Your assignment: Take each line of the entries below that contains "agent" and copy it.

(Stored records)
-------

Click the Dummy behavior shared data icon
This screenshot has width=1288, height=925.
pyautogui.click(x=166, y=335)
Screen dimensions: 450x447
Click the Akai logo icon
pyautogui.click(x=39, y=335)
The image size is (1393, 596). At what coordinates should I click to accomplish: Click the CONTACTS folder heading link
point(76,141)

-------

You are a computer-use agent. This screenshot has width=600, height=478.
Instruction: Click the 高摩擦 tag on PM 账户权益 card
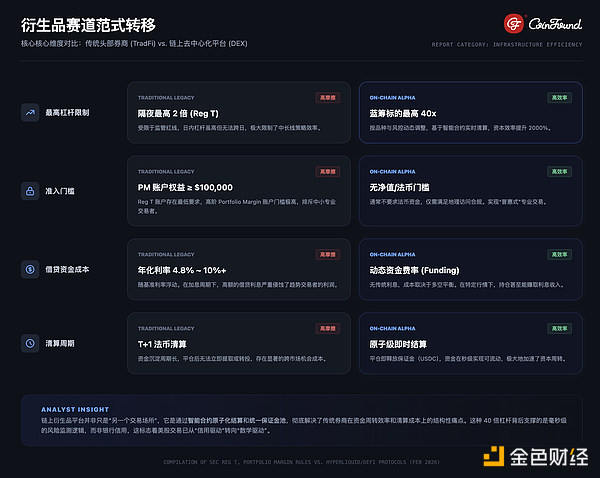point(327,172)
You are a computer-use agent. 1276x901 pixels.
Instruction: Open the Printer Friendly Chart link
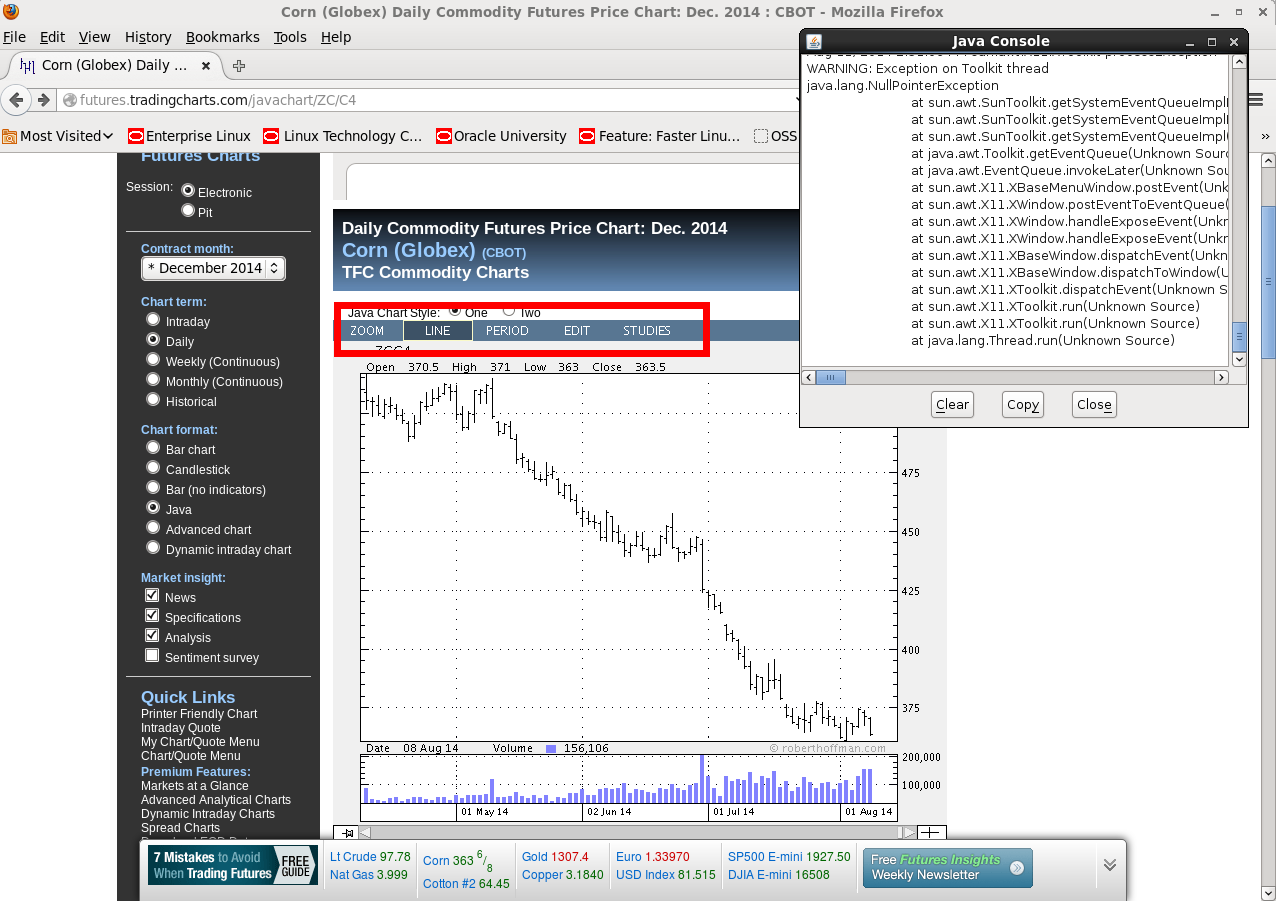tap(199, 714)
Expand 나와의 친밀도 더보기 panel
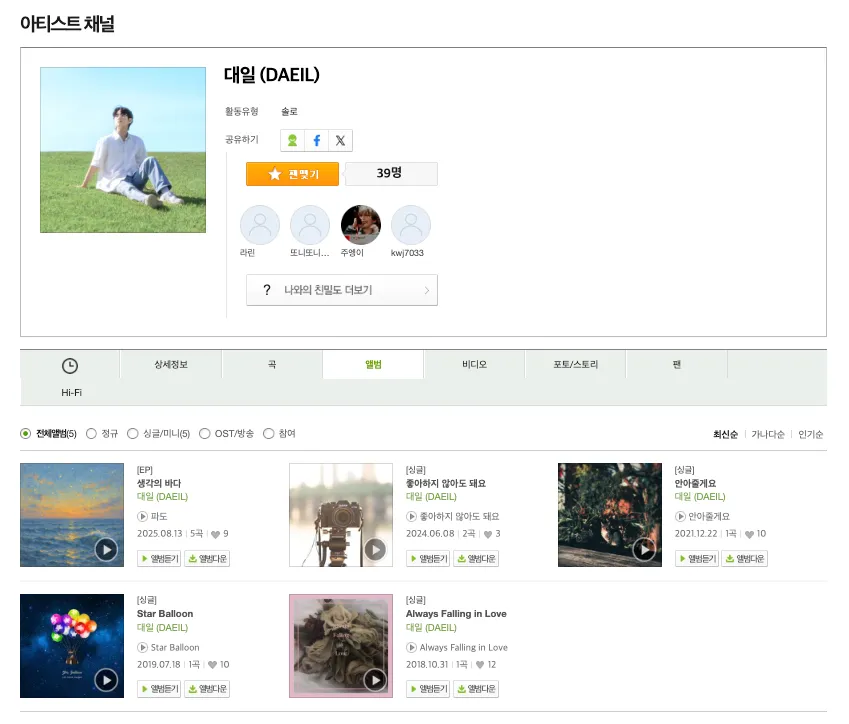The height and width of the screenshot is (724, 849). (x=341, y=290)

-------

Response area:
You are a computer-use agent. This screenshot has width=600, height=478.
You are a computer-use agent. 1276x901 pixels.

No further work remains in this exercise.